2001'in ilk üç ayında, Yeni Evrensel gazetesinde çıkan bu konudaki haber ve yazılar nedeniyle birçok dava açıldı. Gazetenin sahibi Fevzi Saygılı ile Sorumlu Yazıişleri Müdürü Bülent Falakaoğlu , "kin ve düşmanlığa tahrik" ve "3713 Sayılı Yasaya muhalefet" iddiasıyla yargılanıyorlar. 28 Mart'ta ise, İstanbul'dan yayın yapan Anadolunun Sesi radyosu, RTÜK tarafından 90 gün kapatmayla cezalandırıldı.
Aynı dönemde, haber kanalı CNN Türk , cezaevi operasyonları sırasında yaralanan bir tutuklunun ifadelerini yayımladıktan sonra; Kanal 6 'ya ise, F Tipi cezaevine nakledilen bir tutuklu yakınıyla yapılan görüşmeye yer verdikten sonra, RTÜK tarafından karartıldı .
2000 yılında, RTÜK onlarca radyo ve televizyon kuruluşu hakkında 4.500 günden fazla kapatma cezası verdi. Nisan sonunda, RTÜK ulusal televizyonların katılımıyla bir frekans ihalesi düzenleyecek. 16 televizyon kuruluşunun yarışacağı ihale sonunda 11 kuruluş frekans almaya hak kazanacak. İhaleye katılabilmek için, kurum temsilcileri "Ulusal Güvenlik" Belgesi adı verilen ve kişinin sicili hakkında bilgi içeren bir belge almak
zorunda. Bu durum, eleştirel yayın izleyen medyanın bir kenara itileceği endişelerini artırıyor.
Medya : Ekonomik kriz mi, "politik" tasfiye mi?
Cezaevleri konusu, büyük basında daha az yer alırken gazetecilerin hem tanığı hem de mağduru oldukları ekonomik kriz gündemin birinci maddesi haline
geldi.
21 Şubat'tan beri Türkiye'yi etkisi altına alan krizin kimi medya patronu tarafından medya çalışanlarına karşı bir baskı aracı olarak kullanıldığı belirtiliyor.

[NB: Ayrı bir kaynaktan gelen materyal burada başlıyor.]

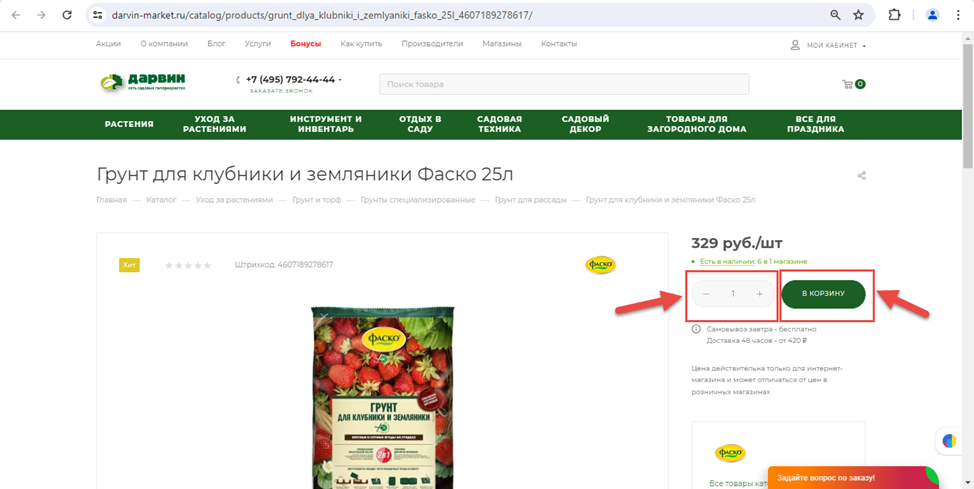Open the Садовая техника menu item

(x=499, y=124)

Çağdaş Gazeteciler Derneği'nin (ÇGD) bir yetkilisine göre,
medya patronları krizden"denetimden çıkan unsurlardan kurtulma; iş ve maaşı şantajın bir aracı olarak kullanma olanağını buluyor".
Türkiye Gazeteciler Cemiyeti'ne (TGC) göre, aralarında yazılı basının ünlü yazarlarının (Nilgün Cerrahoğlu, Umur Talu gibi) da yer aldığı toplam 2.800 gazeteci, son iki ayda işten çıkarıldı. Bu gazetecilerden birçoğu devlet içindeki yolsuzluk iddiaları hakkında düzenli olarak yazan kişilerdi. Böylelikle, gün geçtikçe artan sayıda gazeteci, yetkililerle yakın ve uyumlu ilişkiler geliştiren yaygın medyanın yayın çizgisiyle çelişmemek amacıyla, hassas konularda yazarken otosansür uyguluyor. Günümüzün özel radyo, televizyon ve gazetelerin (10 ulusal gazete, 17 ulusal televizyon, yüzlerce süreli yayın ve yerel radyo) büyük çoğunluğu finans kuruluşlarının elinde bulunuyor.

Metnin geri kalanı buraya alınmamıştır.